_Records_

____________________

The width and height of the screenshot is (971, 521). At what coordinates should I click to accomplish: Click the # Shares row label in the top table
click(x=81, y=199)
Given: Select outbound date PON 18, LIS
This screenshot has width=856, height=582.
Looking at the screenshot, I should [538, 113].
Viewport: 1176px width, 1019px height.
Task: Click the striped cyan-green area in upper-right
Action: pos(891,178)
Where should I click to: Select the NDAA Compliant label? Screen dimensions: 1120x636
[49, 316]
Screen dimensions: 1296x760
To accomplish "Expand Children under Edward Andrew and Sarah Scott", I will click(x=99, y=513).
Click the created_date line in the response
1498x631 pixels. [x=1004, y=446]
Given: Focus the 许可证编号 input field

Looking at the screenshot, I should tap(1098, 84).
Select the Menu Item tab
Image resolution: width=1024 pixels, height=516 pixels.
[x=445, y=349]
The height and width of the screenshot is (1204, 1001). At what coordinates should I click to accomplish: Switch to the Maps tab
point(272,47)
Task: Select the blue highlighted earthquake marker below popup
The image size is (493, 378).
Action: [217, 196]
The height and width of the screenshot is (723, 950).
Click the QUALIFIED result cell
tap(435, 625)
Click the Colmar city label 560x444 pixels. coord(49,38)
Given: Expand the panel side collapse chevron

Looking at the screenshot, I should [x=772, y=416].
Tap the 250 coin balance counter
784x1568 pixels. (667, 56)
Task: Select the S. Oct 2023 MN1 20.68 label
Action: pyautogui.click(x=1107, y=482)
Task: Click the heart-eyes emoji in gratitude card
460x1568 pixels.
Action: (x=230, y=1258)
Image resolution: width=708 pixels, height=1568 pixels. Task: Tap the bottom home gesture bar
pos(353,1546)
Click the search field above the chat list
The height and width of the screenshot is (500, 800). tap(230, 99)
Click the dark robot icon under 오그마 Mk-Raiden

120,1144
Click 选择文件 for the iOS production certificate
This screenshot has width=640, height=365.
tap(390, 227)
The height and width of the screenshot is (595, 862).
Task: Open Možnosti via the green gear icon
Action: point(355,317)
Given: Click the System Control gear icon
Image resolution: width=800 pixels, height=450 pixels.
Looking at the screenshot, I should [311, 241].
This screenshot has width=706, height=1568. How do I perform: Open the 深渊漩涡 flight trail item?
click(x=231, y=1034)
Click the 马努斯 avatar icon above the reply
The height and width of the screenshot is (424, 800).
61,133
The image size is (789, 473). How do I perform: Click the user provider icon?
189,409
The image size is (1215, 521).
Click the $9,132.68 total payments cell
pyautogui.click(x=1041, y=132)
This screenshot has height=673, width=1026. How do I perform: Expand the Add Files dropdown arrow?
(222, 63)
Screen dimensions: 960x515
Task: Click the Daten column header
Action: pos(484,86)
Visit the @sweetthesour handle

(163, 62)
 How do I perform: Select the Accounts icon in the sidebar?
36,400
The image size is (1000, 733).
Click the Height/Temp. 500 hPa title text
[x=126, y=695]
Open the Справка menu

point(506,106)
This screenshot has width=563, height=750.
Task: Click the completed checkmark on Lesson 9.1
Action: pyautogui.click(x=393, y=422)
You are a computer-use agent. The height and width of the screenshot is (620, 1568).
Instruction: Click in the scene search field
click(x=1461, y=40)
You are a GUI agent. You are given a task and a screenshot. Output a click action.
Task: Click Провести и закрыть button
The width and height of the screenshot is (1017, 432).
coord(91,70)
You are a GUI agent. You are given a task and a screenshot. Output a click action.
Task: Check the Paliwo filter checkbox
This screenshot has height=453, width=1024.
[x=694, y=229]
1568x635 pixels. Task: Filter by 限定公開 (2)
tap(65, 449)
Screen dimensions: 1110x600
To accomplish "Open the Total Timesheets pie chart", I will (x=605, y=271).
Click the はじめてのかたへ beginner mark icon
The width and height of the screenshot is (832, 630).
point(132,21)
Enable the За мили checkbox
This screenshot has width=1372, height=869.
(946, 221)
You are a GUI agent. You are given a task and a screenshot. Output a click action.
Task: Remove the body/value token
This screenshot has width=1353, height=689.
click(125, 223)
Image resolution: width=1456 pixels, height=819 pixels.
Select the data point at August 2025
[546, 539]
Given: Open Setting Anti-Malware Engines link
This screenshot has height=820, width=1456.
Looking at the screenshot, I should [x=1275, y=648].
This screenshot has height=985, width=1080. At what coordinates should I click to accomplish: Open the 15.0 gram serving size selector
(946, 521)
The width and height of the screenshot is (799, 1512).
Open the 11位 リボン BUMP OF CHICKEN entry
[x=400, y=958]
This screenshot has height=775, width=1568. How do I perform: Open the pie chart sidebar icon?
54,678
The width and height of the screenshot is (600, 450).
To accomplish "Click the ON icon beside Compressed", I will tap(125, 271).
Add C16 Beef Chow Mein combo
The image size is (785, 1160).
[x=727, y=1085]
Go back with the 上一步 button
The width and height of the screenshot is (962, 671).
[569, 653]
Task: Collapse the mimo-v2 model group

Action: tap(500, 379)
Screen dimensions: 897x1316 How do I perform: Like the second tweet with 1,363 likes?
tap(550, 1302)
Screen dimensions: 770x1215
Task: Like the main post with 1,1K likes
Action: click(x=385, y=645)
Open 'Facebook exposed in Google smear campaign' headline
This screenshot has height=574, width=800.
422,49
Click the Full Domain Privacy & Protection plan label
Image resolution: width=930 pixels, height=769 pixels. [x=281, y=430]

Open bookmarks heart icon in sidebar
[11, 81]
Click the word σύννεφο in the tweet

____________________

_Set exercise_
Reproduce the entries verbatim, from the line containing "Given: Focus the 许可证编号 input field" through the line containing "tap(435, 625)", including both of those lines.

_Answer to the task_
Given: Focus the 许可证编号 input field

Looking at the screenshot, I should tap(1098, 84).
Select the Menu Item tab
Image resolution: width=1024 pixels, height=516 pixels.
[x=445, y=349]
The height and width of the screenshot is (1204, 1001). At what coordinates should I click to accomplish: Switch to the Maps tab
point(272,47)
Task: Select the blue highlighted earthquake marker below popup
The image size is (493, 378).
Action: [217, 196]
The height and width of the screenshot is (723, 950).
Click the QUALIFIED result cell
tap(435, 625)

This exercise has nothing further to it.